Laut einer repräsentativen Umfrage des Branchenverbands Bitkom nimmt das Interesse an Smart Home-Lösungen in Deutschland weiter zu. Mittlerweile haben 41 Prozent aller Menschen in Deutschland mindestens eine Smart-Home-Anwendung installiert. Wir sprachen mit Jörg Heinemann vom Bundesverband Digitale Wirtschaft (BVDW) e. V. über aktuelle Trends, Zukunftspotenziale und darüber, wie intelligent unser Zuhause heute bereits ist. Dabei wird auch deutlich, warum manch smartes Produkt noch auf seinen Massenerfolg warten muss.

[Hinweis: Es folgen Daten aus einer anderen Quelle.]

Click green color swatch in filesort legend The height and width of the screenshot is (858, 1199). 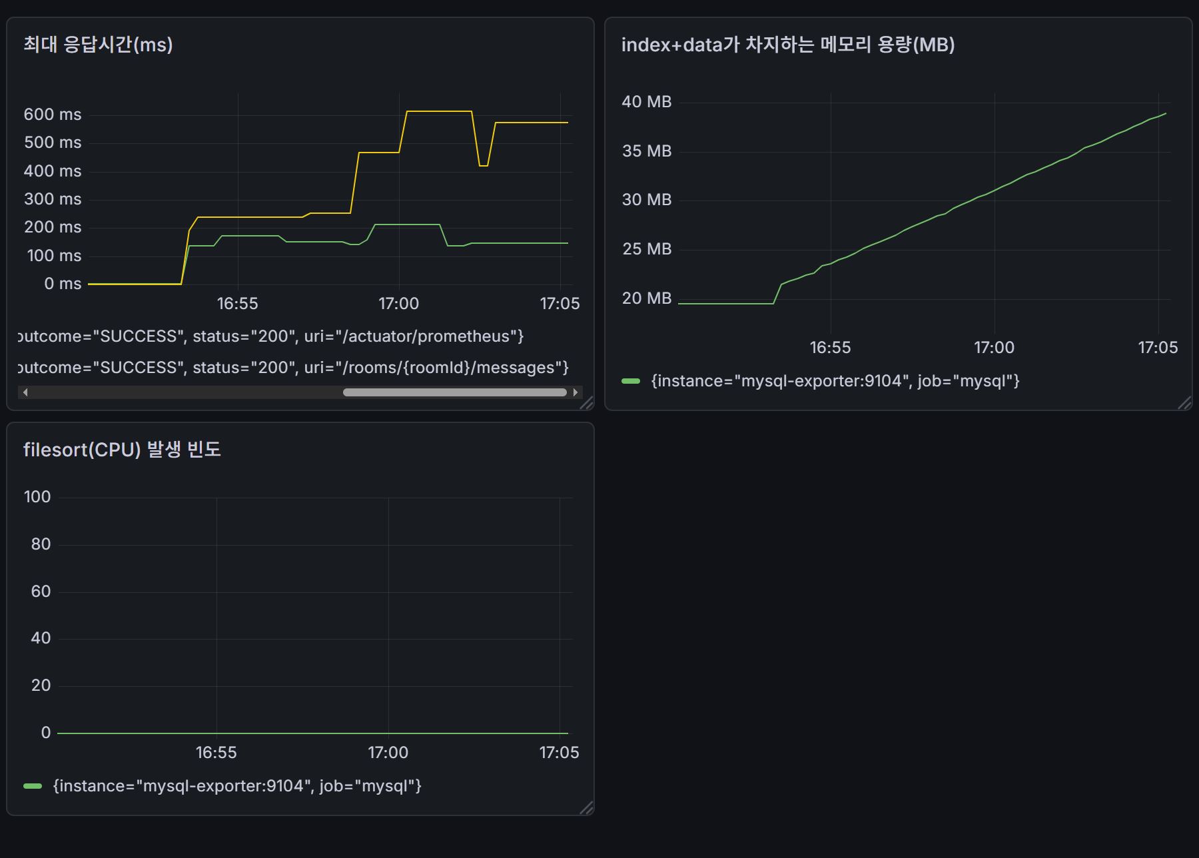32,786
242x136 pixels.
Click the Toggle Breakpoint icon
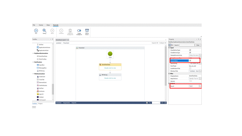pos(79,31)
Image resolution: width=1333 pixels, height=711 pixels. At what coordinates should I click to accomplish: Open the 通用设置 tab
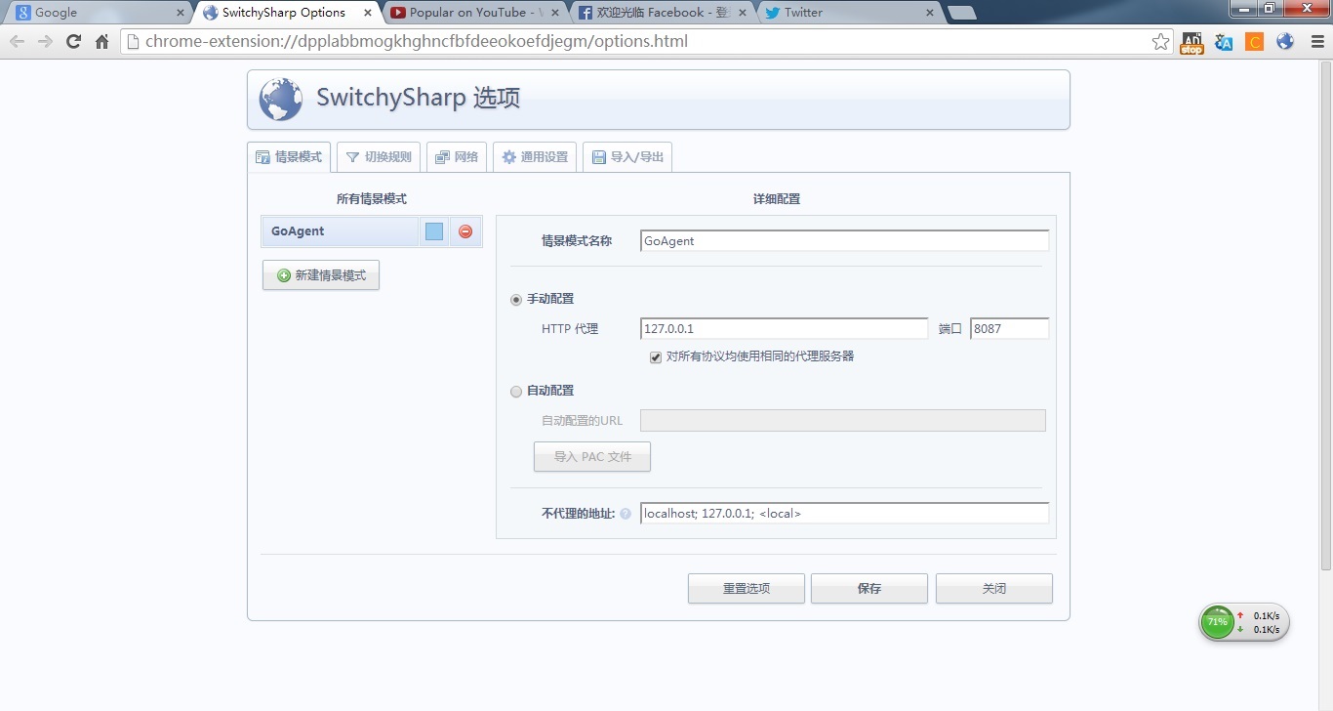[x=534, y=157]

„Herstellern muss es gelingen, einen echten Mehrwert zu schaffen“

Smart Home heute: Aktueller Stand und Trends

Autor: Kristina Franke

Laut einer repräsentativen Umfrage des Branchenverbands Bitkom nimmt das Interesse an Smart Home-Lösungen in Deutschland weiter zu. Mittlerweile haben 41 Prozent aller Menschen in Deutschland mindestens eine Smart-Home-Anwendung installiert. Wir sprachen mit Jörg Heinemann vom Bundesverband Digitale Wirtschaft (BVDW) e. V. über aktuelle Trends, Zukunftspotenziale und darüber, wie intelligent unser Zuhause heute bereits ist. Dabei wird auch deutlich, warum manch smartes Produkt noch auf seinen Massenerfolg warten muss.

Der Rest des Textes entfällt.